Another management team I ran the workshop with, were made up of mostly high S – steadiness (think harmony and alignment). They had no problem building relationships with people across the business ready for alignment, but when I asked them what they were aligning around I got silence.

They hadn’t decided and hence people were sat stalled, busying themselves with trivial work waiting for….clarity.

We need to be careful with pigeon holing people, but the best leadership teams are diverse, in gender, age, ethnicity etc, but also in behaviours. They have people who can make tough decisions in the face of resistance to gain clarity.

They have people who can communicate these decisions with clarity and create multiple mediums to share the message – alignment and clarity. They have people who can rally the masses and get people energised for the work.

They have people who can do the interpersonal work of aligning key stakeholders (there’s a reason stakeholder maps exist) and selling the vision – alignment.

They have people who can take this clarity and alignment and make it happen – action.

And of course, we can develop a rounded set of these behaviours ourselves – but be careful, when we go against our natural tendencies, we use more energy and attention. I love deciding and planning and rousing people around a common goal. I’m not so strong at action.

It’s why my books take so long to see the light of day 🙂 Good teams are made up of people who help achieve these three things: Clarity, Alignment and Action.

And each of these principles needs exceptional communication skills to bring to life. When I say that 99% of problems are related to communication, I am generally correct. Many problems in business are due to a lack of clarity. Or a lack of alignment across teams that need to come together to make it happen.

Clarity over what we’re doing is essential. Once we have clarity, we need alignment across the business. And then we need the right action.

So, if you find yourself working on a project in trouble, or a business in panic, or a team in confusion, I recommend you take a step back and look at the overall work, no matter how big or small.

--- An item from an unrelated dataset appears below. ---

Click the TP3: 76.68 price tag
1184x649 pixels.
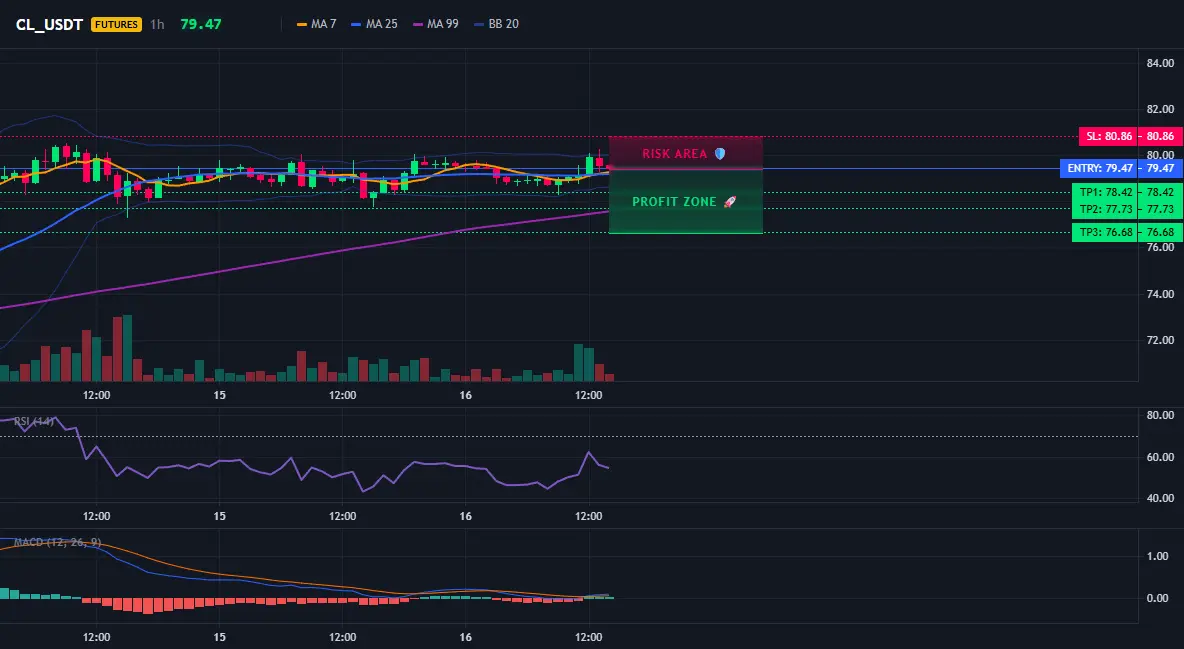(x=1105, y=233)

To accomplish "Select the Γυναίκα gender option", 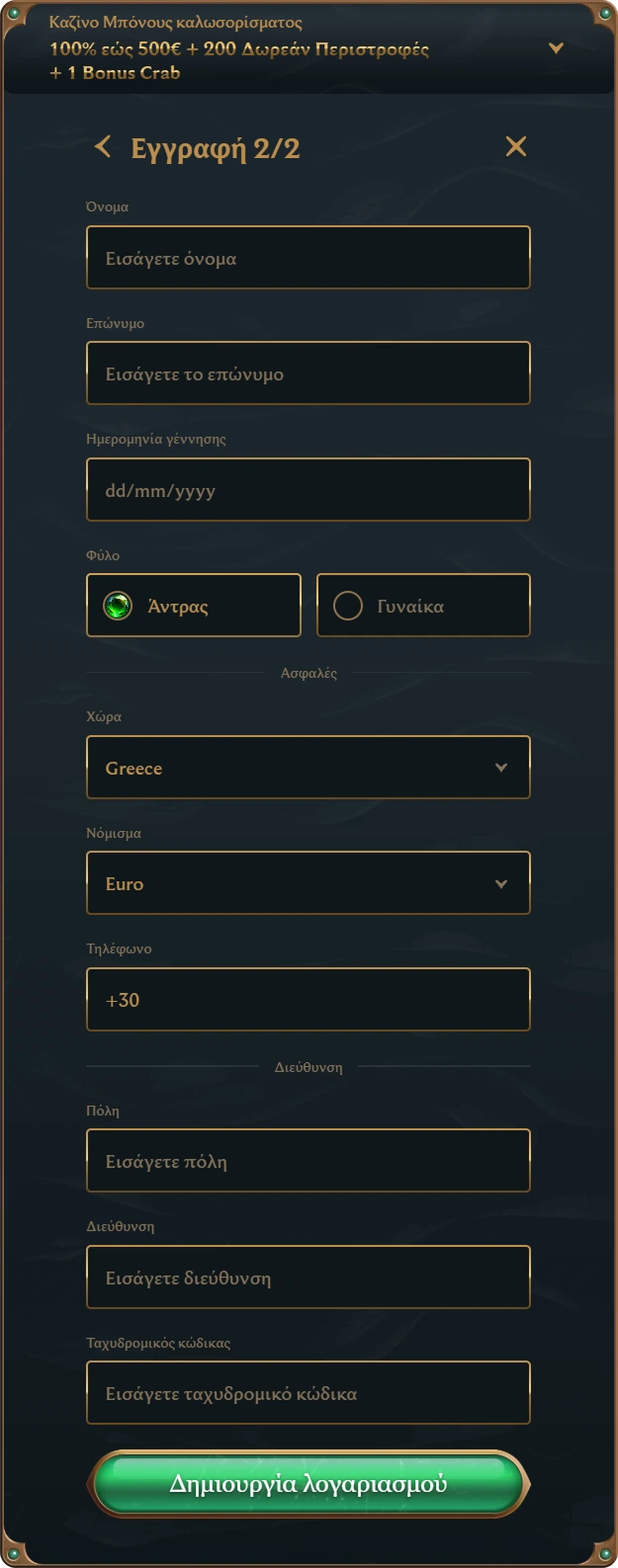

And study whether people are clear as to why they are doing what they are doing. Do they have clarity over the goals and plan?

Are people aligned around it (with common shared goals and direction)? Are leaders aligned and playing ball? Are people aligned around the outcomes?

And is action taking place in the right direction? Or are people spending their time in meetings discussing what they are even doing (I see this SO often)?

Communication is the key here.

Gain clarity over what it is you are trying to achieve. Gain alignment from those who need to align. And direct right action towards achieving the goals.

99% of problems in business are to do with poor communication. It’s why I ALWAYS follow communication threads in every business.

Improving communication and providing clarity is one of the most significant levers anyone in the business can pull.

And let’s face it – when I follow the communication thread it ends up at a leader or managers door. They seed confusion through a lack of clarity and alignment.

It’s why I always say that business agility belongs to leaders and managers. They are responsible for clarity, alignment, and guiding action.

All three principles working in harmony is the sweet spot – you’re cultivating a workplace that enriches the lives of all in it – and adding value to your customers too.